PROBLEM DETAILS
The records below are to be copied exactly, with their pictures left out.

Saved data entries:
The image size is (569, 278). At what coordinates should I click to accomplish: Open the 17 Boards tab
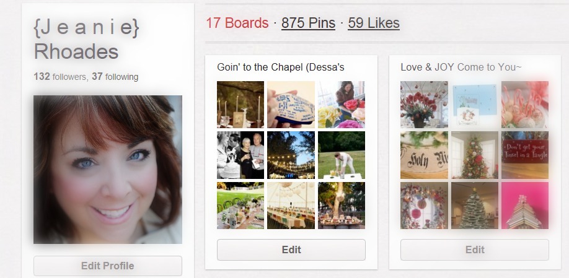237,24
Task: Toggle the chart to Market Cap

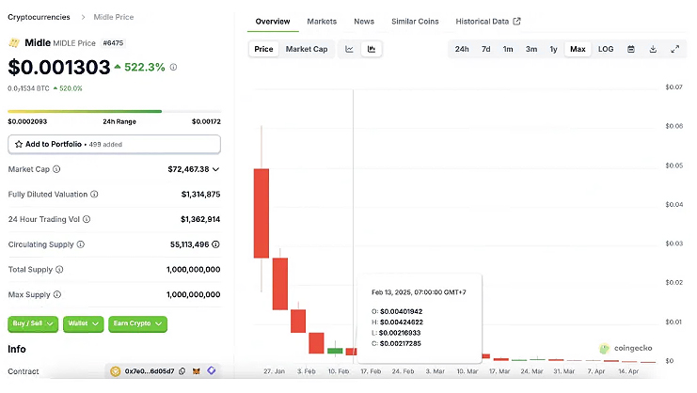Action: coord(307,49)
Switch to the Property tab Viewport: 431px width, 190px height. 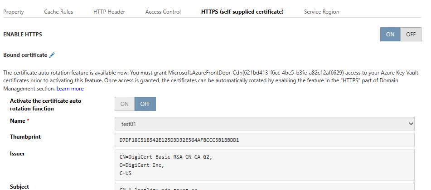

ANSWER SECTION
The image size is (569, 278). At what coordinates should I click to accomplish: Open the 17 Boards tab
237,24
Task: Toggle the chart to Market Cap

Action: coord(307,49)
Switch to the Property tab Viewport: 431px width, 190px height. 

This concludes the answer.